Megalithic site near Loures, Portugal

The Anta do Alto da Toupeira, also called the Anta da Toupeira or the Anta de Salemas, is a Neolithic dolmen, or megalithic tomb, situated in the parish of Lousa in the municipality of Loures, in the Lisbon District of Portugal. It dates back to the Chalcolithic.

The Anta is hidden by a clump of trees about 100 metres to the south of the Cave of Salemas. It is one of several archaeological sites within the same area, including the cave. Although probably identified by the 19th-century Portuguese archaeologist, Carlos Ribeiro, it was first studied and drawn on 17 January 1944 by the German archaeologists, Georg and Vera Leisner, but no excavations were carried out until November 1959 when Vera Leisner and O. V. Ferreira made some limited excavations and corrected the previous plan. These led them to describe the dolmen as a polygonal chamber necropolis without the usual entrance corridor associated with similar dolmens in the area. They estimated its dimensions as being 5.5 metres by 5 metres, with a maximum height of two metres. Five limestone slabs of the Late Cretaceous epoch survive on the site, one of which is believed to have been the roof of the tomb. Although further research has yet to be carried out, other archaeologists believe that further excavation could result in the discovery of an access corridor.

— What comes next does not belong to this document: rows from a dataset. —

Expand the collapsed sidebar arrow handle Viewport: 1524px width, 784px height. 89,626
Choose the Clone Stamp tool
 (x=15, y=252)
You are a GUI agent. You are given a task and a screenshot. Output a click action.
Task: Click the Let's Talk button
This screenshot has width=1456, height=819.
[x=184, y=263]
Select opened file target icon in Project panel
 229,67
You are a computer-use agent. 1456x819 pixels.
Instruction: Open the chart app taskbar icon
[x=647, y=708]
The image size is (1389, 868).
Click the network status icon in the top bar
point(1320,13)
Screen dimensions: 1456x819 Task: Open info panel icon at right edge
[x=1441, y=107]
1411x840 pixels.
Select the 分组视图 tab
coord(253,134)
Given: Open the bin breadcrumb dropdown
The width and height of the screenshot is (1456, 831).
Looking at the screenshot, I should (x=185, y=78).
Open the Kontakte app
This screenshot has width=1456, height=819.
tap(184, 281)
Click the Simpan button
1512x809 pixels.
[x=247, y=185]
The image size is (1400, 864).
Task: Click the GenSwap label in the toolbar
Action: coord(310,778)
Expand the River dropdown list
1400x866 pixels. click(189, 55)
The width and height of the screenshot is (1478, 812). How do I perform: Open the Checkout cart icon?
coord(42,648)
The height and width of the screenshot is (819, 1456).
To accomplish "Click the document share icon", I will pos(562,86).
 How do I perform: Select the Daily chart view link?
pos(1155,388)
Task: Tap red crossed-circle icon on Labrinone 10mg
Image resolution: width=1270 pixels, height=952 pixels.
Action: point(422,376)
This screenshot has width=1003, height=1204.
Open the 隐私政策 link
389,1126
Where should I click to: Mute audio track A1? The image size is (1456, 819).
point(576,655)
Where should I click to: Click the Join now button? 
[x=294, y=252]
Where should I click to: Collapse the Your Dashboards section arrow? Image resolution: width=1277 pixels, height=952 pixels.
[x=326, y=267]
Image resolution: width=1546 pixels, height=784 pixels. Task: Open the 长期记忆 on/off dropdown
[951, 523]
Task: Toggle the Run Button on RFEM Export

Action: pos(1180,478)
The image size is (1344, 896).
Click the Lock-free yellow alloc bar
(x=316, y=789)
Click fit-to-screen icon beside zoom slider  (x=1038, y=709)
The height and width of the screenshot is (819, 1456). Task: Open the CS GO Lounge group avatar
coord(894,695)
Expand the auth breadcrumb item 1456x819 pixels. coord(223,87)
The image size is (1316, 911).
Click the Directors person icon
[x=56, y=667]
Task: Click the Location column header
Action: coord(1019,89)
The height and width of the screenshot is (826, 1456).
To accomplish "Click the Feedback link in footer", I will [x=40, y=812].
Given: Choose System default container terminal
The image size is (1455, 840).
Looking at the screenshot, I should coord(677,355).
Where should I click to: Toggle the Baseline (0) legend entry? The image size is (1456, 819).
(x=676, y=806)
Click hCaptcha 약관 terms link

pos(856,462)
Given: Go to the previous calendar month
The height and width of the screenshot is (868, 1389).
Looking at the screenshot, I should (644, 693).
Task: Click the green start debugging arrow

Excavations have yielded a number of findings but archaeologists are confused as to whether these came from the Anta, from the cave, or, indeed, from a second Anta, which appears to be referred to by the Leisners but has not since been identified. Items found have included a cylindrical idol, an axe of amphibole, a copper chisel, a copper arrowhead, and a pendant. These items are kept at Lisbon’s Geological Museum (Museu Geológico).